• [Task to carry out]: Scan the data below for lines holding the word "will", and copy each line found.

--- --- ---

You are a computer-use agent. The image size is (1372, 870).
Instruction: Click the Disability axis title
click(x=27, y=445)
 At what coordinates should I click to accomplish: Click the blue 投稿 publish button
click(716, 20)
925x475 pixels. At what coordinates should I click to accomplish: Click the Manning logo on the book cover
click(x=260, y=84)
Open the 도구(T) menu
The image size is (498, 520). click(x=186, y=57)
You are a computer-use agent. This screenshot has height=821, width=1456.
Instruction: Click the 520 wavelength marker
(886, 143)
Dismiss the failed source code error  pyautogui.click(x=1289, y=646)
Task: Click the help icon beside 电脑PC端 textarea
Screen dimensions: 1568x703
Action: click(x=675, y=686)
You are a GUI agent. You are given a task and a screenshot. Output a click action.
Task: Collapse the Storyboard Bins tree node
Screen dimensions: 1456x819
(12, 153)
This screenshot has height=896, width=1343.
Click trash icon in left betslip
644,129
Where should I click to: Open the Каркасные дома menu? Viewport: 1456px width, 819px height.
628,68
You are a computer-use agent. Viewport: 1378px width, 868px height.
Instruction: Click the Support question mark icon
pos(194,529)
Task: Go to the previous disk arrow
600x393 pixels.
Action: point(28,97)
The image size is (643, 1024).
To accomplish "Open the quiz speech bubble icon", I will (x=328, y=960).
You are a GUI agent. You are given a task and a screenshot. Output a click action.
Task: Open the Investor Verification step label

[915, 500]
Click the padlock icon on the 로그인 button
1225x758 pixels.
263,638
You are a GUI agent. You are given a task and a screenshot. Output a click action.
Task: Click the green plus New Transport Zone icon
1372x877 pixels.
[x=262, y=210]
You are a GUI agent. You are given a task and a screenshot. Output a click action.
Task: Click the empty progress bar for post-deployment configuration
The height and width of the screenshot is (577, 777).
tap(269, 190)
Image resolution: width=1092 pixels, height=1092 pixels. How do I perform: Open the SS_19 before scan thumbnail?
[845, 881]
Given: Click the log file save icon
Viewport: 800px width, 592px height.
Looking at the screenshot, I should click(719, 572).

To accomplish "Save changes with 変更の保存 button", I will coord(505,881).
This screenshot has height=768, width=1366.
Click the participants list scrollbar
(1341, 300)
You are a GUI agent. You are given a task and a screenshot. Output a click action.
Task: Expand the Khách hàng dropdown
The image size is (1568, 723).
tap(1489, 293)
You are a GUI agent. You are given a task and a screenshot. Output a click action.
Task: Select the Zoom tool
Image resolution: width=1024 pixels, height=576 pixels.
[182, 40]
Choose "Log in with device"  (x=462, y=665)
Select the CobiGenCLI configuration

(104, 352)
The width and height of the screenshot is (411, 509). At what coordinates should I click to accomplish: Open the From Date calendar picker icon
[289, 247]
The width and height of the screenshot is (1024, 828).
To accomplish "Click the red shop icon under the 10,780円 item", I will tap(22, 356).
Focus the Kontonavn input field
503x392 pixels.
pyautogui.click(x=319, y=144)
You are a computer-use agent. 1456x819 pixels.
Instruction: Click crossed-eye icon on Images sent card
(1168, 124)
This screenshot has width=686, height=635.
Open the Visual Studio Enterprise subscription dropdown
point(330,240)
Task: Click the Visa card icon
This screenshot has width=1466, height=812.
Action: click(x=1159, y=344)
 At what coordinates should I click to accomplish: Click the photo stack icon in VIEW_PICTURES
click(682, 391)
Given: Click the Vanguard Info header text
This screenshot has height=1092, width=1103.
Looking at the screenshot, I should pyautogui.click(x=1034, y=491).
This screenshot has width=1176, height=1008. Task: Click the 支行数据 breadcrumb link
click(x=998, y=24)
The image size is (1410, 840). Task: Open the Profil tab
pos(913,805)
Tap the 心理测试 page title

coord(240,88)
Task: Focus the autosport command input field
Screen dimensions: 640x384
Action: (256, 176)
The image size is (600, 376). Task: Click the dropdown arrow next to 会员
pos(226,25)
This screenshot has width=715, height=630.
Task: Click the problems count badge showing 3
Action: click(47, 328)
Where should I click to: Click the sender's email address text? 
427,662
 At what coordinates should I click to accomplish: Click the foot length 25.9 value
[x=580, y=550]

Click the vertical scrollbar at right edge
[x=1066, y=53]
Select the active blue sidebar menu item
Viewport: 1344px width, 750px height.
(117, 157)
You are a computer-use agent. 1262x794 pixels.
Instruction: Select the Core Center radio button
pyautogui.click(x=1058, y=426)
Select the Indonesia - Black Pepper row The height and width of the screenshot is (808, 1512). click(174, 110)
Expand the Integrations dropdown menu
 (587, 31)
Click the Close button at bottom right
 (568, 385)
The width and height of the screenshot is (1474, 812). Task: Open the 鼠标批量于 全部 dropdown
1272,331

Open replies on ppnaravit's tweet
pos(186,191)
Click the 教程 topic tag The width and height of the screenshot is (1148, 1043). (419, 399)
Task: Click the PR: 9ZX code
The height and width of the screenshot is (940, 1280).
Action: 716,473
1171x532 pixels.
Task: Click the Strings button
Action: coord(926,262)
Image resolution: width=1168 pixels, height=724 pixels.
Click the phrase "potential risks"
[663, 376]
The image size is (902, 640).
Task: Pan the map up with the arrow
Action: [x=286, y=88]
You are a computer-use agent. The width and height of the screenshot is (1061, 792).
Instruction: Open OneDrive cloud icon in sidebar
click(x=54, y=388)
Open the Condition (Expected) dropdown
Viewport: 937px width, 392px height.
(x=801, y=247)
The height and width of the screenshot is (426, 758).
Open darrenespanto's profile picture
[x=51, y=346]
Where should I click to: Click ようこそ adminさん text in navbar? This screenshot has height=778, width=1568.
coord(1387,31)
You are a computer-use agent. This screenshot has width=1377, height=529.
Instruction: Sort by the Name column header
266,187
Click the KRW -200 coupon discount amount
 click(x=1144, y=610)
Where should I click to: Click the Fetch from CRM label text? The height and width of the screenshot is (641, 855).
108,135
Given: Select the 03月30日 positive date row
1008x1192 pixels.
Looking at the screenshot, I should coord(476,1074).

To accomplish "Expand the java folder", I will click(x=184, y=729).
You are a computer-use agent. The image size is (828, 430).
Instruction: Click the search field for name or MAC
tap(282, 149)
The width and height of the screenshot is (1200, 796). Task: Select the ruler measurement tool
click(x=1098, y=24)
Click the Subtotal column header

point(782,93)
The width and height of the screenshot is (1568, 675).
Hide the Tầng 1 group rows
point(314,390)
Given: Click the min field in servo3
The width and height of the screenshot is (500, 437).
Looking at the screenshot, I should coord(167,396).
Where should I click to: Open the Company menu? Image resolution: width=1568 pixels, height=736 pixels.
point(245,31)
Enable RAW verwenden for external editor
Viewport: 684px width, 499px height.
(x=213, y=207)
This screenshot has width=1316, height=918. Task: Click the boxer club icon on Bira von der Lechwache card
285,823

--- --- ---

• [Finished exercise]:
To accomplish "Open the quiz speech bubble icon", I will (x=328, y=960).
To accomplish "Save changes with 変更の保存 button", I will coord(505,881).
To accomplish "Click the red shop icon under the 10,780円 item", I will tap(22, 356).
To accomplish "Expand the java folder", I will click(x=184, y=729).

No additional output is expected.